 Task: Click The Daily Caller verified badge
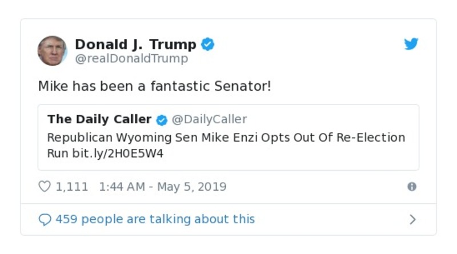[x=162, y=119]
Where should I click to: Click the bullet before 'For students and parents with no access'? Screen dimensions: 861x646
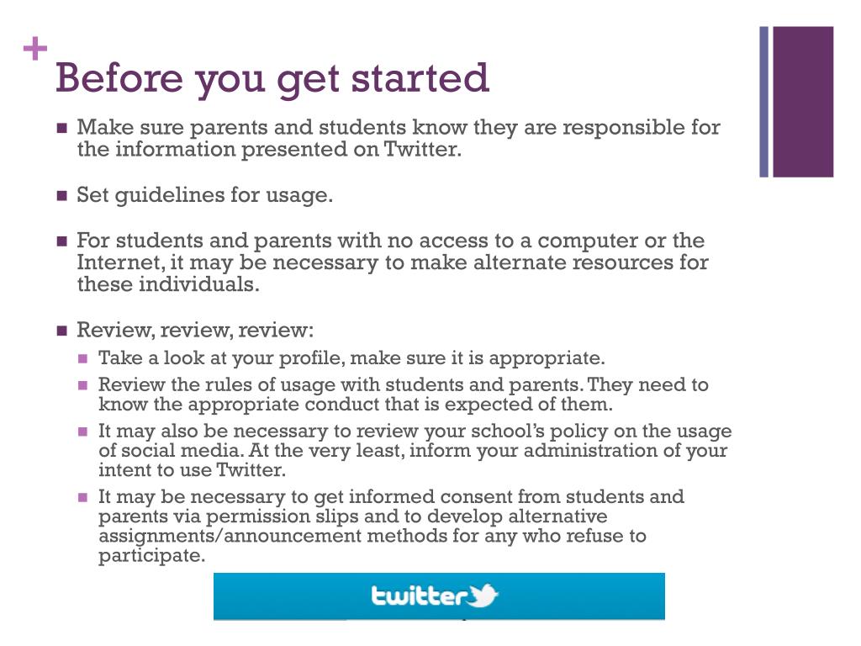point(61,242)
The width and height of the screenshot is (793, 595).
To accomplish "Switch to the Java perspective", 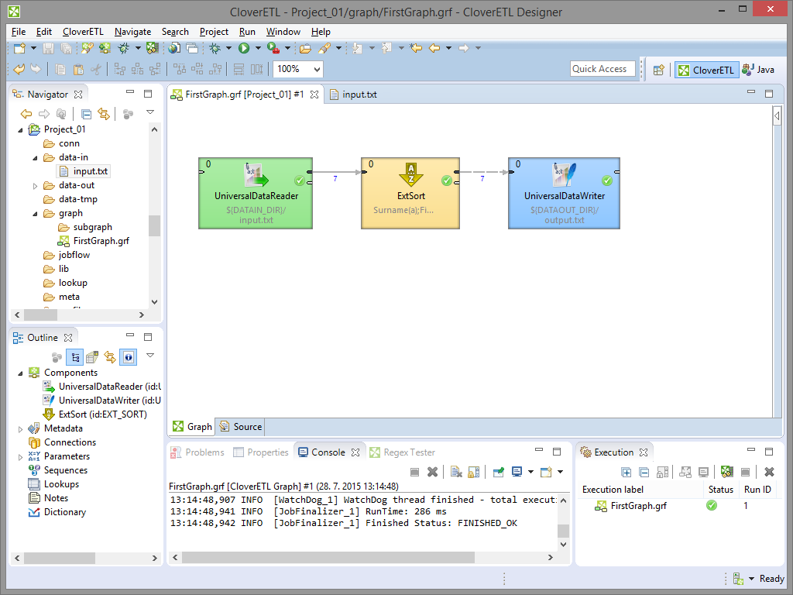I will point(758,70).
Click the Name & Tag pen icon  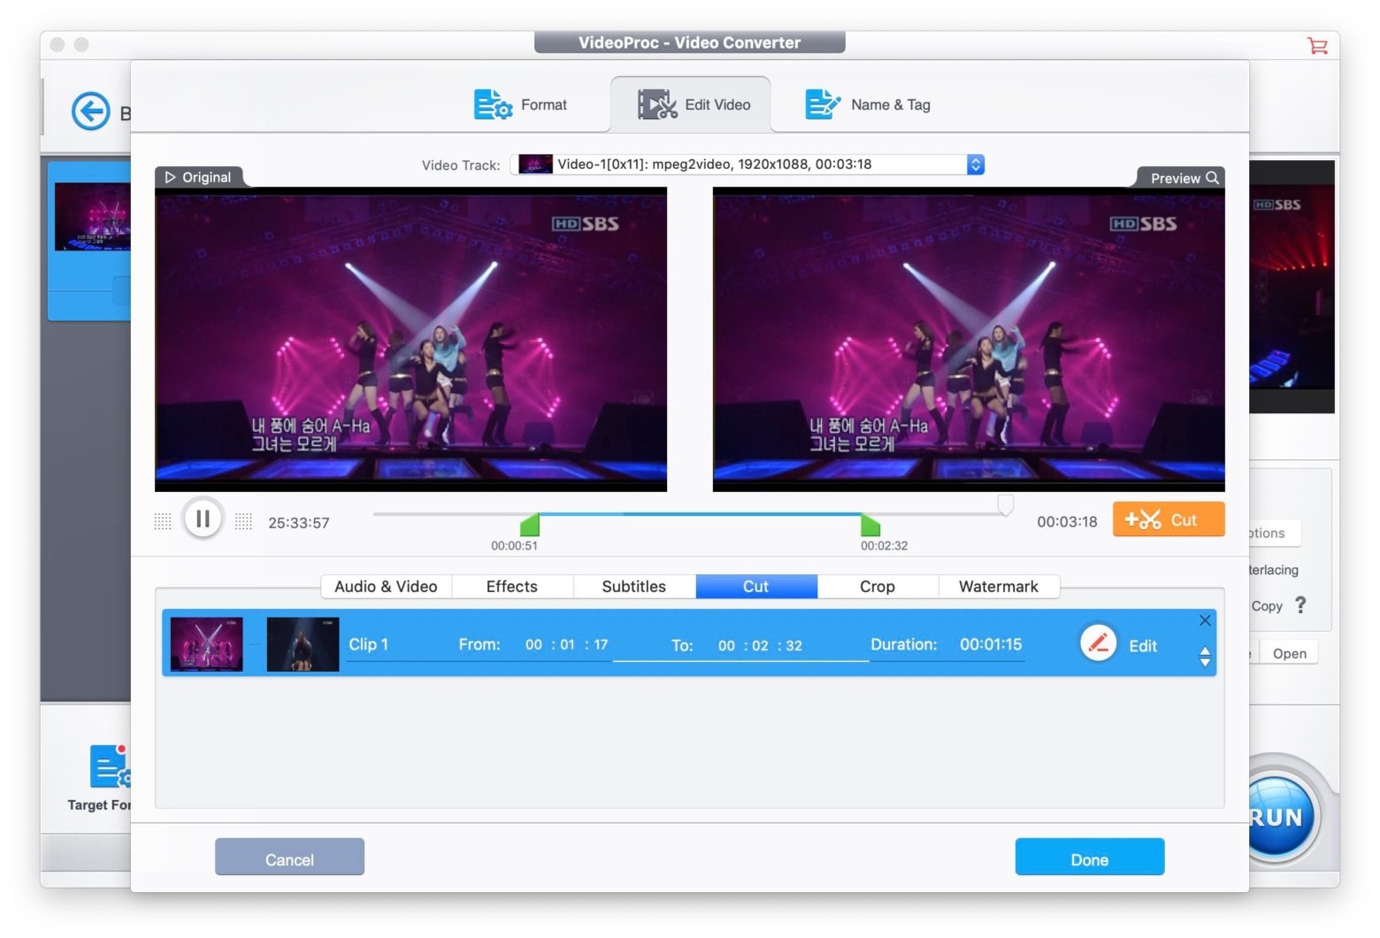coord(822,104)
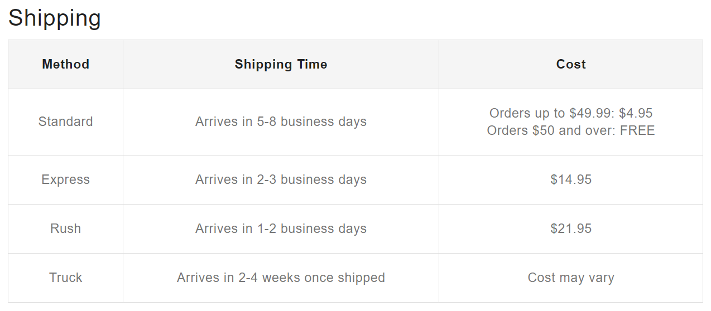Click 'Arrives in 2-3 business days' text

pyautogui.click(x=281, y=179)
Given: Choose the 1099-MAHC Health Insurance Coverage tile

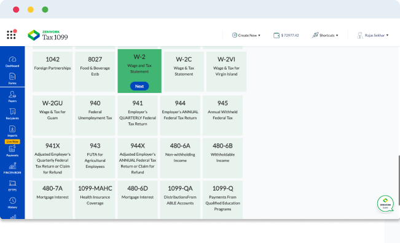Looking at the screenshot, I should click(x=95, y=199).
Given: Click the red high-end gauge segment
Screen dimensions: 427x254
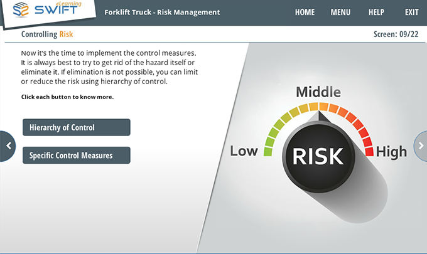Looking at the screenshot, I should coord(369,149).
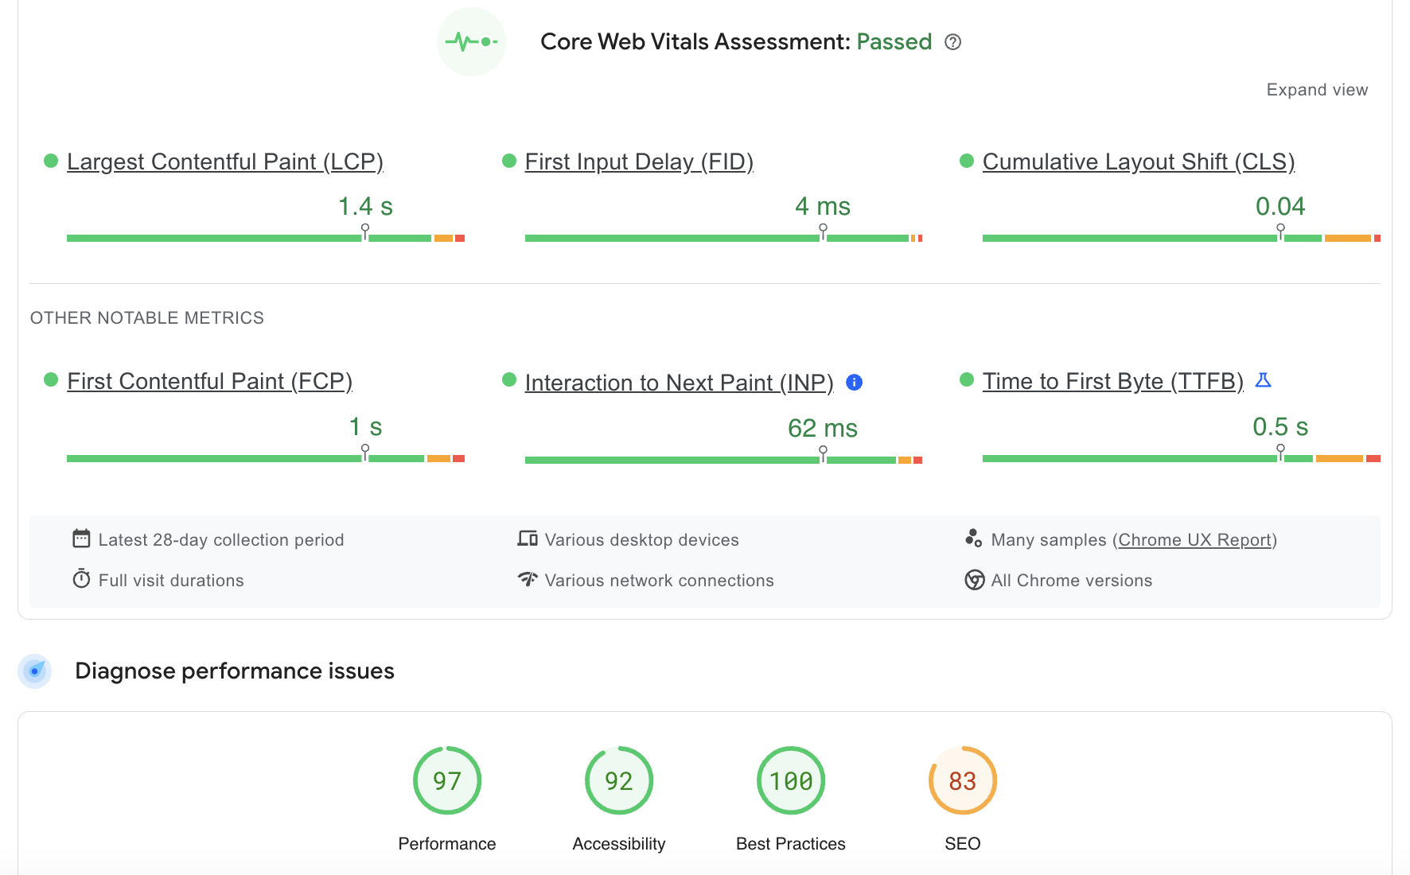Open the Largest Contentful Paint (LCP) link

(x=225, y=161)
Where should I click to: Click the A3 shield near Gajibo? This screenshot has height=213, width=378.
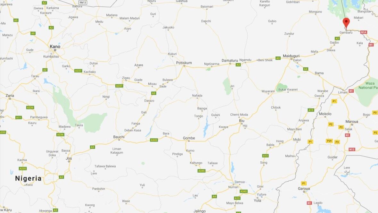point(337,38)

^^^^

◆ TASK BRIEF ◆
Transcribe every line from the one with "Screen dimensions: 427x254" to the last line of the records above, exactly, excluding pictures.

◆ SOLUTION ◆
Screen dimensions: 427x254
Looking at the screenshot, I should coord(369,149).
Open the Largest Contentful Paint (LCP) link

(x=225, y=161)
Where should I click to: Click the A3 shield near Gajibo? This screenshot has height=213, width=378.
point(337,38)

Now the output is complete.